As I always do on long drives, I note the mundane objects out my window. Hay bales in fields, a horse outside a barn, old cars and more old cars and more old cars, parked in rows. Bored-looking cows, confederate flags, houses, trailers, trucks. More Confederate flags. More cows, glossy ones, two of which quite literally gambol through a field, though they look far too large and blocky for this little dance. I cross into Maryland for a moment, then back into West Virginia. It’s a reminder of how odd this state is, historically and physically, a preposterously-shaped blotch made up of pieces of elsewhere that feels like a disorienting cross between the northeast, the south, and something older than both. I cross rivers – the Cacapon, the Cheat – on pretty little bridges.
The road winds, climbs and falls, loops and circles its way through the mountains. I pass towns not quite big enough to justify being called towns, and an occasional antique store or church.

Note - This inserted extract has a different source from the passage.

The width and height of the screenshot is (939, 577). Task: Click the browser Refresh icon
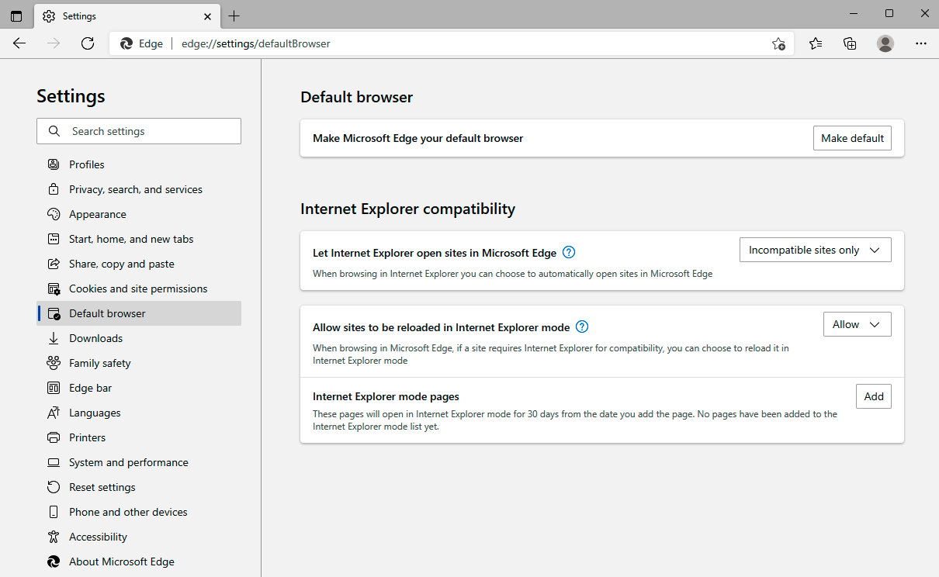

I stop to take a photo in front of an apparently shuttered business with a sign over the door, the words crammed together as if to make several meat products into a single, regional foodstuff: CountryHamBaconSausage. I pass several bare-bones Dollar General stores that make this morning’s Walmart look like a luxury department store. Dollar Generals are everywhere, but they look notably, depressingly predatory here. Old Crow Medicine Show shuffles onto my iPhone:
When a man has got the blues and feels discouraged
And has nothing else but trouble all his life
But he’s just an honest man like any other
Living in a world that’s tearing at his mind
If he’s sick and tired of life and takes to drinking
Do not pass him by don’t greet him with a frown
Do not fail to lend your hand and try to help him
Always lift him up and never knock him down
Cell service comes and goes, and when I turn on the radio the stations fade in and out, overlapping. Something twangy and bluegrass-adjacent duels with the Grateful Dead:
I see you’ve got your fists out, say your piece and get out
Guess I get the gist of it but it’s alright
Sorry that you feel that way
The only thing there is to say
Every silver lining’s got a touch of grey
I will get by, I will get by, I will get by, I will survive
Many hours later, the foggy morning long left behind, I reach the state line. Though I’m expecting the landscape to change, having been here before, it’s nevertheless a little disconcerting to drive into the afternoon bustle of Winchester, Virginia. It’s not just that I’m in another state, or that I feel like I’ve suddenly lurched ahead in time, back into the now. It’s also that I’m already sensing West Virginia slipping from my mind, and fearing I’ll remember it all wrong. I have notes, and photos, and I was paying closer attention than the last time I drove this road. Still, there’s something impenetrable about the place I’ve just left, and I wonder whether no outsider will ever get it exactly right, and what I might have missed behind that strange grey fog.